The graph below demonstrates the relationship between term and ROE. The graph shows the ROE of a $500k term loan, 20-year am, priced at current average commercial loan spread of 2.50%.

Below is a list of factors that explain the relationship between commercial loan prepayment speeds and bank profitability.
- Thin credit margins and high origination cost result in longer seasoning time to turn the average loan ROE positive for a bank.
- Lower prepayment speeds also lead to more cross-sell and upsell opportunities for bank. To obtain those cross-sell and upsell opportunities, the bank needs time to establish a trusted relationship, understand the client’s needs, and, most importantly, stay connected to the customer while the business grows, and banking needs expand.
- Principal reduction drives credit quality and, in turn, ROE. As a loan seasons, the borrower continues to make principal payments increasing the equity in the collateral.

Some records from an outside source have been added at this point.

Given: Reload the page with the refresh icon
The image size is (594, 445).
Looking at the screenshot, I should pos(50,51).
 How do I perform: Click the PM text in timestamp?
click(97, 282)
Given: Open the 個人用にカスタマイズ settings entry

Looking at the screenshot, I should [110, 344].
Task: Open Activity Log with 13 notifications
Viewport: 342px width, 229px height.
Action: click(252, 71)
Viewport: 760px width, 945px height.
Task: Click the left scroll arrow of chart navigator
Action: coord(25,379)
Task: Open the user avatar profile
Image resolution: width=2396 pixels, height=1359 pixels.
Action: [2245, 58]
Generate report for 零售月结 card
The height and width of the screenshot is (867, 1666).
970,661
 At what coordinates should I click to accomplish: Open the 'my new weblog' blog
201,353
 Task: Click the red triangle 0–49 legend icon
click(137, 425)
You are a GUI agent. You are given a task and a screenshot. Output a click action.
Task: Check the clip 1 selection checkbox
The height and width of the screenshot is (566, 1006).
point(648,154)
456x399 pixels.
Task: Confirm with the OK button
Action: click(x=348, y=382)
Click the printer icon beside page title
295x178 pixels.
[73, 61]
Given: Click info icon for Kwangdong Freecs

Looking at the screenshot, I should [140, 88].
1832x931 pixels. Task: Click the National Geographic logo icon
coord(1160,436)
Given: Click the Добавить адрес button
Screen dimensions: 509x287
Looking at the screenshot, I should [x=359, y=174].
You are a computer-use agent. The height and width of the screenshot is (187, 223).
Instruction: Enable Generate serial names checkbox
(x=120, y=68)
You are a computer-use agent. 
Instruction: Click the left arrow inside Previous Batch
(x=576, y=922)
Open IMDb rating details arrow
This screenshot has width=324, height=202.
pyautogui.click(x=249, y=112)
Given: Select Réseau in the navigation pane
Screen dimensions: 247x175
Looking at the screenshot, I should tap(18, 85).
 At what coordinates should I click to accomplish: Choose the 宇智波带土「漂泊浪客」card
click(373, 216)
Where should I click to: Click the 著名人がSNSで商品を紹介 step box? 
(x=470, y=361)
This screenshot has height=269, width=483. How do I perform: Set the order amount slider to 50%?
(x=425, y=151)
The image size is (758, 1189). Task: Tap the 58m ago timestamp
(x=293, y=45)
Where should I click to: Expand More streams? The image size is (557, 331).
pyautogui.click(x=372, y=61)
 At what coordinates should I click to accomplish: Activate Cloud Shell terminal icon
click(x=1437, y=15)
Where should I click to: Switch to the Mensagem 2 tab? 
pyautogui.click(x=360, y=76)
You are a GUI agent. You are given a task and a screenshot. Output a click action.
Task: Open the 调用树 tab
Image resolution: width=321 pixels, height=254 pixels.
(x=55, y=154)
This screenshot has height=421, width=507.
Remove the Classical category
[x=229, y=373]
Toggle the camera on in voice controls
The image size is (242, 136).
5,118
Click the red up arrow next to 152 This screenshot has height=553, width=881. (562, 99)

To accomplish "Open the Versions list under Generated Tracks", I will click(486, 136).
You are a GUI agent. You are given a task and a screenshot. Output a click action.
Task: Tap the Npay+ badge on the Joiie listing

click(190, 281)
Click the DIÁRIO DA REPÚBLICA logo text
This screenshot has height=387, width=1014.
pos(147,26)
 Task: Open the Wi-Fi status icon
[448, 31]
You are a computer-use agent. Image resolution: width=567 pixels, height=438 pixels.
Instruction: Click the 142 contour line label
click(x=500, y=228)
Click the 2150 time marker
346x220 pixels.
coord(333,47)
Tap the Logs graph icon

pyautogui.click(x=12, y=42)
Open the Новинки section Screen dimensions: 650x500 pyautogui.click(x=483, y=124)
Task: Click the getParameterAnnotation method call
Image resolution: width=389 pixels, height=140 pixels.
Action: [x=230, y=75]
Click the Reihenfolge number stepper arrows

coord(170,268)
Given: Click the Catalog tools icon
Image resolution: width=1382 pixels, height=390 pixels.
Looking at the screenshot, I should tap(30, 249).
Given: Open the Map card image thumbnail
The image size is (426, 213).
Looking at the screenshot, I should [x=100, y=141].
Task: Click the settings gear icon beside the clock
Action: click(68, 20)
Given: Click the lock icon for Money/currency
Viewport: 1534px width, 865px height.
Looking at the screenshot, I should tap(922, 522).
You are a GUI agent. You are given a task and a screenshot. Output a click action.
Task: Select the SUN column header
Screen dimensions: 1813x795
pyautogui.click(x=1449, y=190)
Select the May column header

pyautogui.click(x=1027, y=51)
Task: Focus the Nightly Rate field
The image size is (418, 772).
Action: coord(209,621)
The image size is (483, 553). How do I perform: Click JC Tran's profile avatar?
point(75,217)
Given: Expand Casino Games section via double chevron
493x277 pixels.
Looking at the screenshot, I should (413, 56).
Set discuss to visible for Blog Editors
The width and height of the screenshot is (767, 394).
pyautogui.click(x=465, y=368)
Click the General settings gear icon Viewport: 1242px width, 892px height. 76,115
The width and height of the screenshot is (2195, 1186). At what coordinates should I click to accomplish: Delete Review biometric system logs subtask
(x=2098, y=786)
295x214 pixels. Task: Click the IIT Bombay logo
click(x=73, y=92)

- Lower prepayment speeds dampen competition for loan origination. Consider two banks with a $1Bn commercial loan portfolio (same credit quality, overhead and maintenance costs, etc.) with only one material difference – because of loan prepayment speeds, portfolio one has an average loan life of 8 years and portfolio two has an average loan life of 2.3 years (about average for a community bank). To grow its loan balance by 5% in a year (a reasonable target), the bank with portfolio one must originate only about $80-$100mm in new loans to offset prepayments and amortization and achieve $50mm in loan balance increases. But the bank with portfolio two must originate about $410-$430mm in new loans to offset prepayments and amortization and achieve the desired $50mm increase in loan balances. The bank with faster loan prepayment speeds will require more lenders, underwriters, and loan processors to retain and grow its loan base, and new production will more likely be thinner priced because a larger portion of new bookings originated in competition with incumbent lenders. This bank will necessarily demonstrate a higher efficiency ratio for the same growth rate.
Factors Driving Prepayment Speeds
The problems that community banks face trying to predict prepayment speeds are that there are dozens of factors influencing commercial loan prepayments, some of the factors are financial and some personal/business driven, some of the factors are interrelated (correlated), and some factors are probabilistic instead of deterministic (they do not lend themselves to direct outputs). The germane input factors that influence prepayment speeds are the following:
- Loan contractual maturity – longer loans will prepay slower than shorter term loans.
- Loan size – all else equal, larger loans will prepay faster than smaller loans.
- Non-economic/personal factors.
- Vintage and business cycle will influence prepayments.
- The shape of the yield curve will favor certain term structures to prepay faster or slower.
- The strength and enforceability of the prepayment provision is one of the most important determinants of prepayment speeds.
- Loan category will affect prepayment speeds.
- Debt service coverage and LTV influence prepayment speeds. Lower credit quality loans will exhibit lower prepayment speeds.
- The index used to price the loan also has a bearing on prepayment speeds.
Conclusion and Applicability
Community banks must consider products, clients, loan structures, and strategies that lower prepayment speeds and lengthen the expected life of the client relationship with the bank. There are many ways to do this – including, commercial loan prepayment provisions, assignable and assumable loan structures, better treasury management products and selecting true relationships over transactions. We will publish a future article explaining the interrelationship between factors driving prepayment speeds and loan profitability and highlight certain strategies that community banks can use to increase profitability without having to pass any costs or additional fees to commercial borrowers.